Message from @urban
Discord ID: 540631404631818261
hello
Also I do wanna carry on this convo but I also have work so if I drop out @Spookaswa could we return to this?
Sure
What are we talking about?
Economics?
Spook brought up that they felt the current economic system was dehumanising and I wanted to explore that
I'd agree
I think Capitalism as it's played out through history is incredibly dehumanizing.
Money is the focal point, and nothing else.
I'd like to see someone argue that it's not dehumanizing.
Well, I think it might be possible to save the capitalist system with social democratic reforms, and if that doesn't work, then I guess the only other options we have are fascist corporatism and marxian socialism.
I would disagree, I think capitalism is a toolset that allows people to work together to achieve their goals. I see money as being a store of social credit in that regard, but I’d like to have a discussion around that space and I’m open to ideas because I agree that there are things that need to be improved.

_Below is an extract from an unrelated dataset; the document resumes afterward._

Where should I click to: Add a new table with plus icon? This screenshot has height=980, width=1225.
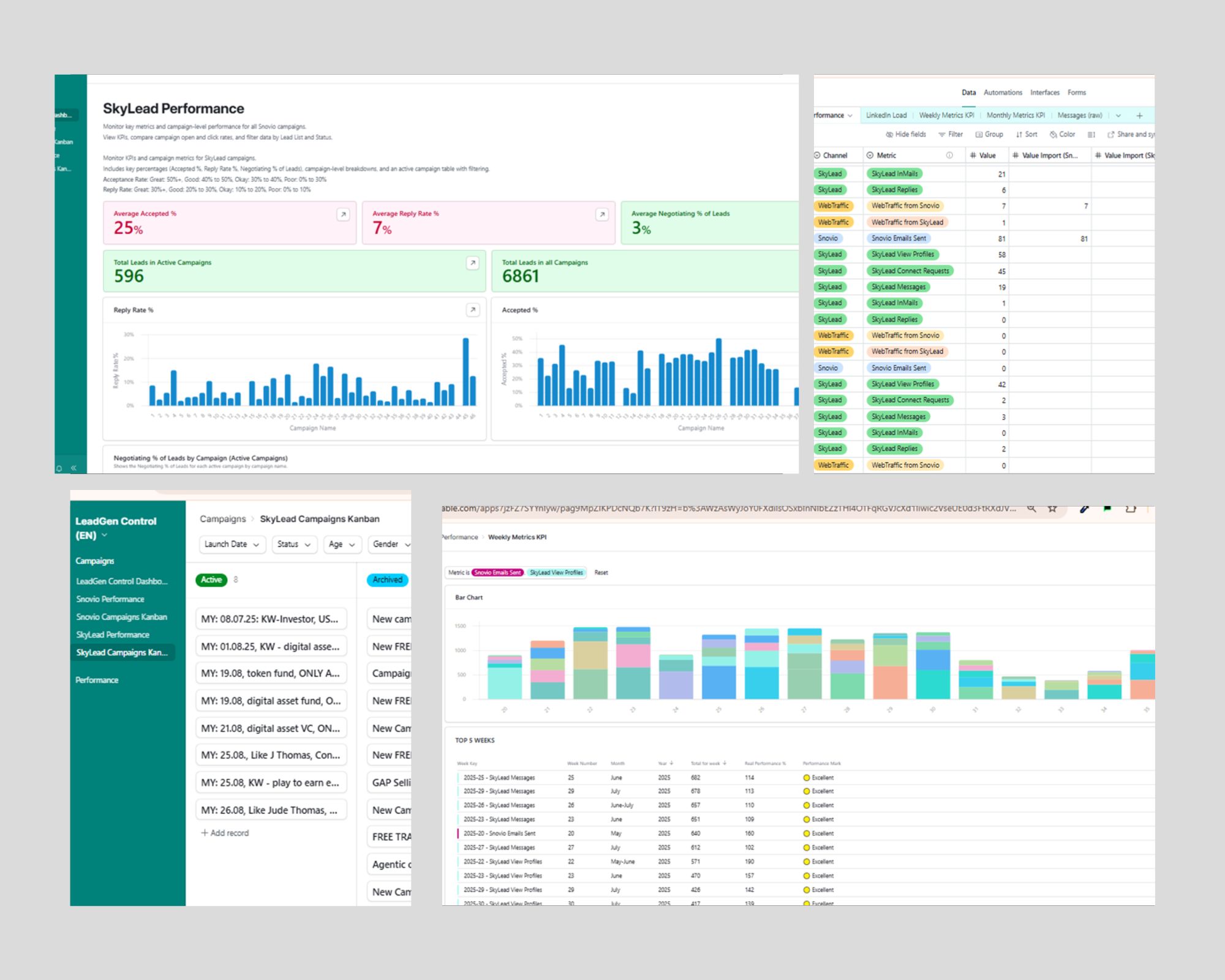click(1139, 116)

How is it any more dehumanizing than any other ideology?
I’ll need to take a rain check on that though as I’ve gotta go to work. Cheers for the discussion though all
Well, to continue with the rest of you, I'd argue that from the beginning it was dehumanizing.

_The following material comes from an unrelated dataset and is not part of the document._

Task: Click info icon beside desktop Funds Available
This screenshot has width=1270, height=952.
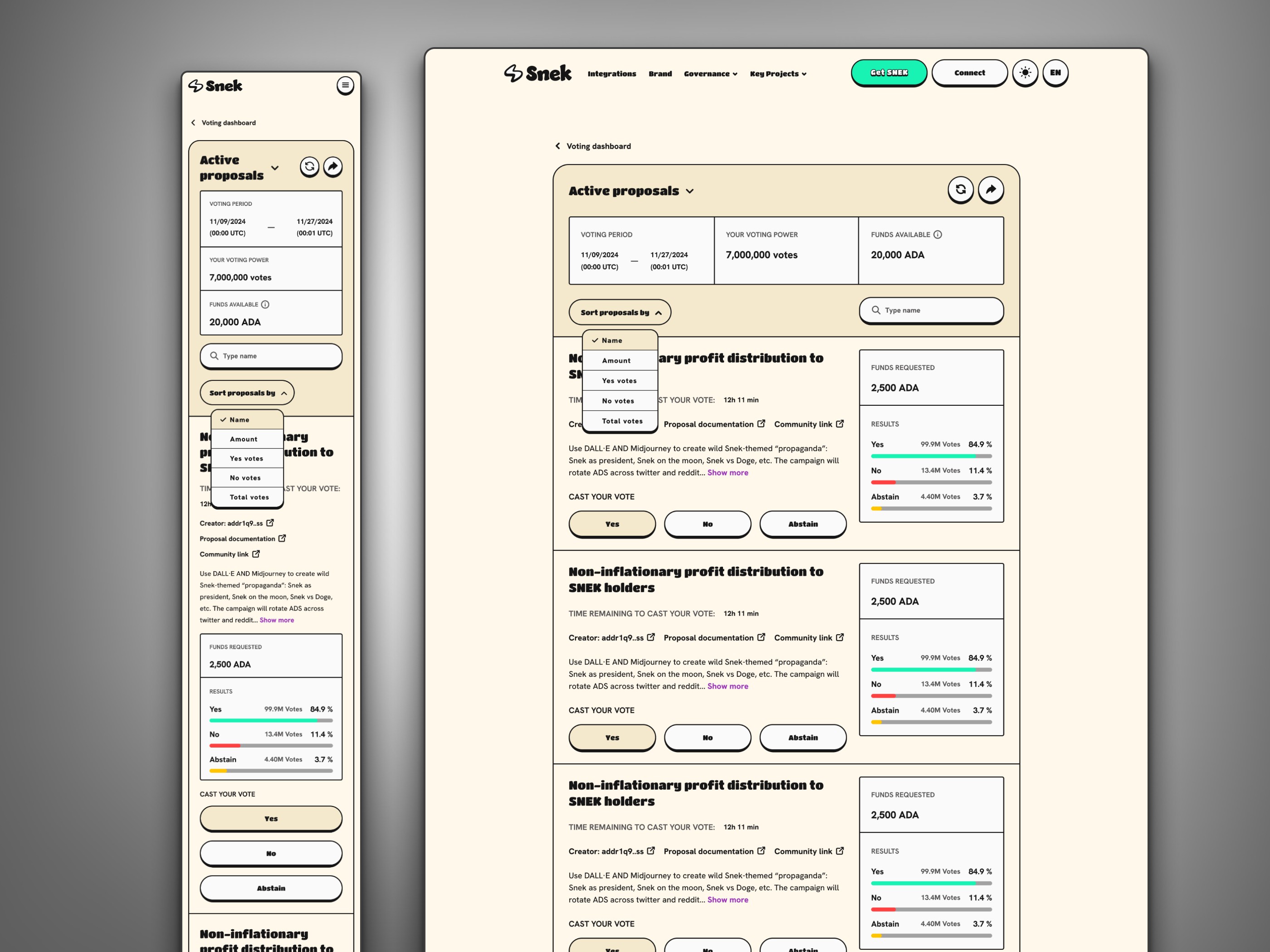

No matter your opinions on feudalism, you had people ripped from country life, which was arguably not that bad for its time, and put into sweatshops.
I'm not arguing we bring back all of feudalism, but it makes you think. Capitalism produced the sweatshops and made traditional living unsustainable.
Capitalism is based on competition, thus making it the most brutal of the three major economic systems. Corporatism is like a mix of capitalism and socialism, it focuses more on class collaboration than competition, private firms are still allowed to exist but they must serve in the interest of the state. Socialism, once it evolves into communism, will have no classes to speak of, at least in theory.
Corporatism is interesting, but there's been problems in the last hundred years with it not being very effective.
I'm interested in distributism
See, I don't hate private property. It's always existed and it should always exist. However, there was something we lost with Capitalism that we had in the middle ages.
Fascist corporatism hasn't been used in the last 50 or so years.
The closest we have gotten since then is social democracy
Was it perfect? No of course not, but it was arguably better than capitalism.
Arguably so
I mean, I'm no economist, but people seemed happier before capitalism. Back then, people had private property, but it wasn't a cashgrab free for all. Standards for trade were a given, and you had guilds to moderate the skilled tradesmen. It was also less centralized, everthing was. You didn't have to worry about multi-national coporations controlling everything.
What seems like a good option to me is the decentralization of distributism. We don't go for any kind of socialism, but we decentralize as much as we can. More local businesses, more co-ops, and more family owned small businesses.
And when you need factories, they ought to be locally owned and controlled.
Capitalism has never really been started, it was just labeled as such in the industrial period
I think that's as silly as saying "Communism has never been tried." We know it hasn't been achieved, but it sure as Hell as been tried.
Well then you didn't get what I said
Well it seems like you're claiming we never had capitalism.
Nope
I'm saying it had no fixed start, you said people seemed happier before capitalism but when was that?
What marks, to you, the start of capitalism?
The Industrial revolution seems to be a vague start, but it's like the Renaissance, there's no hard start.
I'd argue it started much earlier, around the 16th to 17th century, and banking clans can be traced back all the way to the 14th century
But the industrial revolution was the beginning of the capitalism we know today
Banks gay lol
Seems plausible, although the banking isn't all of capitalism.
Point is, it has played a part in destroying traditional society.